-- Material supplied follows --
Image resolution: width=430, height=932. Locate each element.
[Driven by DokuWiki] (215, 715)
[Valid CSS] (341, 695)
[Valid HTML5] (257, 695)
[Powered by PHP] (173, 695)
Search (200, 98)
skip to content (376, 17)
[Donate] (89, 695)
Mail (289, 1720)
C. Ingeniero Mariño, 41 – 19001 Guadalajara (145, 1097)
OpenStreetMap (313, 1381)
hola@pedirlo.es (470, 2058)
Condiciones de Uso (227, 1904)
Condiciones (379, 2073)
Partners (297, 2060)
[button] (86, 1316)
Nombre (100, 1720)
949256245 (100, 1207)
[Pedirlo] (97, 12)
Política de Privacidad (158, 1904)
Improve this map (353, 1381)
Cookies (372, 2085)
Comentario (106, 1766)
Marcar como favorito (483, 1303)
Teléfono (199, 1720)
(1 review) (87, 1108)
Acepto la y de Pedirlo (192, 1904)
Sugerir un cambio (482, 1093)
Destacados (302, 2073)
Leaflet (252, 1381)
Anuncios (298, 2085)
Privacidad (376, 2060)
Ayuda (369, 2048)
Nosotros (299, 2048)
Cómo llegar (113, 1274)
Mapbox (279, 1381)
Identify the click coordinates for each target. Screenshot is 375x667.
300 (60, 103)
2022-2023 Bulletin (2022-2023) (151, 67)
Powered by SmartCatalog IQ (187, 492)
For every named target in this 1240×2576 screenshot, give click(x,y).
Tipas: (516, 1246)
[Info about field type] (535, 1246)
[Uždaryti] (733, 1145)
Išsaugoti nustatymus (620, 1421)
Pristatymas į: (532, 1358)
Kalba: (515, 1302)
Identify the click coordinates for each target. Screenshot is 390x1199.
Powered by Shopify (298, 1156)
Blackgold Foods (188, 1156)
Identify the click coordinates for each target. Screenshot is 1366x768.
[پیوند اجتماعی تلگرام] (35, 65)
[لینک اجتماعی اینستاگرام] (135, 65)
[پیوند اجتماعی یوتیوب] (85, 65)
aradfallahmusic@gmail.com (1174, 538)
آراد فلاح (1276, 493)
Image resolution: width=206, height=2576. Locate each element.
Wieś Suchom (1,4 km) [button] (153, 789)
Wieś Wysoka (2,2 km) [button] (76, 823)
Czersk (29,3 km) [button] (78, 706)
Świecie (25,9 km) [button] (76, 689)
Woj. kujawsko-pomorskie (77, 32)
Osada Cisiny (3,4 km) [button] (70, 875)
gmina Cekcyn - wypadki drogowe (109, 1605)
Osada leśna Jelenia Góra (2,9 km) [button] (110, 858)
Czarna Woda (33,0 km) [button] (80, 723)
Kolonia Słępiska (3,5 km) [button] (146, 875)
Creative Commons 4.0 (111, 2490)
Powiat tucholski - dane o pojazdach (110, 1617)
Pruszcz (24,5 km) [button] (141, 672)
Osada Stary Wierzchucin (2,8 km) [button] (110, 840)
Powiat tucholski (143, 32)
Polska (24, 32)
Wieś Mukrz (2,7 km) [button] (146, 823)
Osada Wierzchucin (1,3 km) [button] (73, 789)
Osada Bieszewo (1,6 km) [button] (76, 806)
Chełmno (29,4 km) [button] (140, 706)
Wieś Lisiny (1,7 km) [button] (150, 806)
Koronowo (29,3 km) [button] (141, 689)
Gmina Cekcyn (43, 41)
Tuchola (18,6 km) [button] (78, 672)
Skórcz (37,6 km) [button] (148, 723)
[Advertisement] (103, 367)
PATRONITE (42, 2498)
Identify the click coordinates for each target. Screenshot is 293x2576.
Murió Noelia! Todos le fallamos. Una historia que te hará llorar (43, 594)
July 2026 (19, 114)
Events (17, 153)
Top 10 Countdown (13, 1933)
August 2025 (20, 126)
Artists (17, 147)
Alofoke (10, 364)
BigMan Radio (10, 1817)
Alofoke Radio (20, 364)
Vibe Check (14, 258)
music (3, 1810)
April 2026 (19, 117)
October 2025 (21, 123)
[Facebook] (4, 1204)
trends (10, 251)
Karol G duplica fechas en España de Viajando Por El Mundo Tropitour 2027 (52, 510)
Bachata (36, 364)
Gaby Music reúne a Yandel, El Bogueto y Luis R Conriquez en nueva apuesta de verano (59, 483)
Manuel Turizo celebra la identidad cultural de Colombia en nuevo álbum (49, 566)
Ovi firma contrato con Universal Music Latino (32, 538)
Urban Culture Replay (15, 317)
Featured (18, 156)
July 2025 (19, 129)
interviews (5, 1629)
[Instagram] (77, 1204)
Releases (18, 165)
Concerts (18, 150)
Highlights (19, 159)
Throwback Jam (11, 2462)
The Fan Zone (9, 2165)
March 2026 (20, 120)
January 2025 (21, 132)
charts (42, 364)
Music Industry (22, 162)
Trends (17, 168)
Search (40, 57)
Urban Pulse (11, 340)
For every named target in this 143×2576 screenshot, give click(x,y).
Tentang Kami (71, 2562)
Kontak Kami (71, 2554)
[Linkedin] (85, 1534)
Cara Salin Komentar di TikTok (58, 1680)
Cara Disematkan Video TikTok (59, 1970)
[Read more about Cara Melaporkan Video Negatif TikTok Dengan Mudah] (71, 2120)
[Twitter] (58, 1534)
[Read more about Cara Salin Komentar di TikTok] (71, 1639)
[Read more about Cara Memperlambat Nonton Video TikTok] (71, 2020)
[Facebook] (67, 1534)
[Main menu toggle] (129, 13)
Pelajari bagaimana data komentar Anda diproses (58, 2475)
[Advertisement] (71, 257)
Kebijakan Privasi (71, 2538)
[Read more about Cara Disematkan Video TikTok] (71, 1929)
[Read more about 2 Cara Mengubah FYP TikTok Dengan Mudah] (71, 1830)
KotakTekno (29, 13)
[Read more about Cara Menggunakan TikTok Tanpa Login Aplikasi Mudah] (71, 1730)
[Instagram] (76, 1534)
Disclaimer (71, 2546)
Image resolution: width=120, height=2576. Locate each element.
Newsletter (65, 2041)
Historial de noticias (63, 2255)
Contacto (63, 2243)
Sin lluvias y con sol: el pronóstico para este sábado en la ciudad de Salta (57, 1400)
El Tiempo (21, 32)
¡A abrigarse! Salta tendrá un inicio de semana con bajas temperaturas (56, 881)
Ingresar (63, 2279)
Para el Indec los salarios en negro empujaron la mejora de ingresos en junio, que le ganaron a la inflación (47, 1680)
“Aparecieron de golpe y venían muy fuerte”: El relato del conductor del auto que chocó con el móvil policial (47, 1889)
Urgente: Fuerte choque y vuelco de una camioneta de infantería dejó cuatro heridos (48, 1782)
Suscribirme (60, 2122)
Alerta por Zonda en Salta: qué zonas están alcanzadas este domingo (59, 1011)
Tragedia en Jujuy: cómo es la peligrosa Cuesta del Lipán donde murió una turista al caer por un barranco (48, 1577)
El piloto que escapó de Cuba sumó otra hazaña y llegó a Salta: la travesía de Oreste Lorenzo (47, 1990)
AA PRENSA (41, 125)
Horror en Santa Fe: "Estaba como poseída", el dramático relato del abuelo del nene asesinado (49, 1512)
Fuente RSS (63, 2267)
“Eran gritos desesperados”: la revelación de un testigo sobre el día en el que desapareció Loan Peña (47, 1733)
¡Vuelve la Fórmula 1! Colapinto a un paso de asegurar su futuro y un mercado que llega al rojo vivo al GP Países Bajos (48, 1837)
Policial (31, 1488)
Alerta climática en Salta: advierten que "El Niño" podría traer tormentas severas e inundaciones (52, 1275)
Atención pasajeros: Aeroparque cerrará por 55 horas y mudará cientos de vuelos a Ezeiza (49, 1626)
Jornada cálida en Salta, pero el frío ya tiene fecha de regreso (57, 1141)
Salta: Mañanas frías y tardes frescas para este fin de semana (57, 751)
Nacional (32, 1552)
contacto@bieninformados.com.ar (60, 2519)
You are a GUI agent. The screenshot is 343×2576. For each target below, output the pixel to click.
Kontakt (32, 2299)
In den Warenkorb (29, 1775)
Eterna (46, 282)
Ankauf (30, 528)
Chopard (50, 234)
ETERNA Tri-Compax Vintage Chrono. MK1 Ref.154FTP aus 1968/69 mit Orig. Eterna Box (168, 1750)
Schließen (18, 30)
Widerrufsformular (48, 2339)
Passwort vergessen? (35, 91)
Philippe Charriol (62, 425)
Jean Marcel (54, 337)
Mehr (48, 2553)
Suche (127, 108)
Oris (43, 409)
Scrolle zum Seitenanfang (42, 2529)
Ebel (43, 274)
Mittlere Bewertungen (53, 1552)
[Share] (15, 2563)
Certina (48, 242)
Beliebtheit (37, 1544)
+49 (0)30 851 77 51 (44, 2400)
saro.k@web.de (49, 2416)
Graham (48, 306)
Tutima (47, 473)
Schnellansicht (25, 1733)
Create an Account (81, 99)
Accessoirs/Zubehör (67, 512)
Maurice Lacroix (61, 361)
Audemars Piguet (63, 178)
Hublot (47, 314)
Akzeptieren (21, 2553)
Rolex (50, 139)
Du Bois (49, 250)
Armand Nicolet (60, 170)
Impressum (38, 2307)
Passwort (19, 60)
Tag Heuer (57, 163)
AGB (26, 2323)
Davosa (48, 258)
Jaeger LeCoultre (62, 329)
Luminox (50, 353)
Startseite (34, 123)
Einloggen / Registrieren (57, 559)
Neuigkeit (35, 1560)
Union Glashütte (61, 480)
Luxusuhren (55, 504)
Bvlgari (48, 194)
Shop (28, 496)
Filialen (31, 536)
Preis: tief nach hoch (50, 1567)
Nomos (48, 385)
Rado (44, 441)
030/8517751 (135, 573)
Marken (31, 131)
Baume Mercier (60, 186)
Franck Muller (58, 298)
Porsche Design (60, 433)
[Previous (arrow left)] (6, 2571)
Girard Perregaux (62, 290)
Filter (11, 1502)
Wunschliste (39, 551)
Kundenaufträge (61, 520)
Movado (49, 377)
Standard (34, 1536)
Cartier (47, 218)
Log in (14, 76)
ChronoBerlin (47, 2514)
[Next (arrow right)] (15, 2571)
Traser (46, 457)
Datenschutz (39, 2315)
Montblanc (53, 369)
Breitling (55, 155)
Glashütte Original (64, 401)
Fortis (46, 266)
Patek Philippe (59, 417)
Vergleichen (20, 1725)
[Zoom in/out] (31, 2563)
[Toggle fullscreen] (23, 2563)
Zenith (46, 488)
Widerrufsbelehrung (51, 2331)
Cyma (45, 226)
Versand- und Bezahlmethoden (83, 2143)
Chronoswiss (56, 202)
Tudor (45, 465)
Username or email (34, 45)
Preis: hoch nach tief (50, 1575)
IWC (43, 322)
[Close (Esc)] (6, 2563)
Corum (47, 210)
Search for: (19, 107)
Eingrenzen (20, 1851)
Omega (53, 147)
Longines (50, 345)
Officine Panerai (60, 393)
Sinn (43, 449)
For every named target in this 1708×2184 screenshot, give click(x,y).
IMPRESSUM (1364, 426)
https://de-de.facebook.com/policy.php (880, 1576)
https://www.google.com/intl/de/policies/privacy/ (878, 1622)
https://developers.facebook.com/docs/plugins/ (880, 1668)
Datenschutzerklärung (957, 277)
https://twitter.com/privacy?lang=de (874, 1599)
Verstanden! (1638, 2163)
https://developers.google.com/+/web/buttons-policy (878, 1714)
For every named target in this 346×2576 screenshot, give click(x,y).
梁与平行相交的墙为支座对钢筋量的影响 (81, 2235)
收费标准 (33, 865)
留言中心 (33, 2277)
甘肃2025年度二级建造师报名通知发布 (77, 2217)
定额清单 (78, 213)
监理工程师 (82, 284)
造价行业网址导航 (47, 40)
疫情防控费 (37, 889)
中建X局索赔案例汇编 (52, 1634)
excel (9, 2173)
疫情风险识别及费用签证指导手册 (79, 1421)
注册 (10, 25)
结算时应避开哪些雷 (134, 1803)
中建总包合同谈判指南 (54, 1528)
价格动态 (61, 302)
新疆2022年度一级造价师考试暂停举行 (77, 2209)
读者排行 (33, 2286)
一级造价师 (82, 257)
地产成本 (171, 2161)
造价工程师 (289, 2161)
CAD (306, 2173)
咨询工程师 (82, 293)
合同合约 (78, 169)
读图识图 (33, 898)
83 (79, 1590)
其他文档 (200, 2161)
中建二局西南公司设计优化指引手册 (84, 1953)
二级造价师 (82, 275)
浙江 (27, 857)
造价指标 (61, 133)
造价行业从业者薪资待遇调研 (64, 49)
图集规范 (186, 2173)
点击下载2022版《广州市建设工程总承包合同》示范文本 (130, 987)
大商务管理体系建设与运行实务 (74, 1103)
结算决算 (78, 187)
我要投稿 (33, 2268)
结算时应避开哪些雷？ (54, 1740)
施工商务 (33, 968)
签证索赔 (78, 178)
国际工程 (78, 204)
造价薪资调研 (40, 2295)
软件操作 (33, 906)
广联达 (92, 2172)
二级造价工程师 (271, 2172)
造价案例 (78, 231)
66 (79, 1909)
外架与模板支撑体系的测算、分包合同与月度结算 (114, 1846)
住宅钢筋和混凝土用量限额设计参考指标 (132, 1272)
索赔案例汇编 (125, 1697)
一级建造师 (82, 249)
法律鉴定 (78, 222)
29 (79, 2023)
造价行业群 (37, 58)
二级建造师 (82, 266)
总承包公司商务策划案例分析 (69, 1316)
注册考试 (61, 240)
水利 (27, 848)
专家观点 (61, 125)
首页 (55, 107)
-- Material supplied concluded --
◆ Instructions for the task: Take the entries above and return only the lines from the one with "BigMan Radio (10, 1817)" to the one with "Karol G duplica", both included, unchanged.

◆ Response below:
BigMan Radio (10, 1817)
Alofoke Radio (20, 364)
Vibe Check (14, 258)
music (3, 1810)
April 2026 (19, 117)
October 2025 (21, 123)
[Facebook] (4, 1204)
trends (10, 251)
Karol G duplica fechas en España de Viajando Por El Mundo Tropitour 2027 (52, 510)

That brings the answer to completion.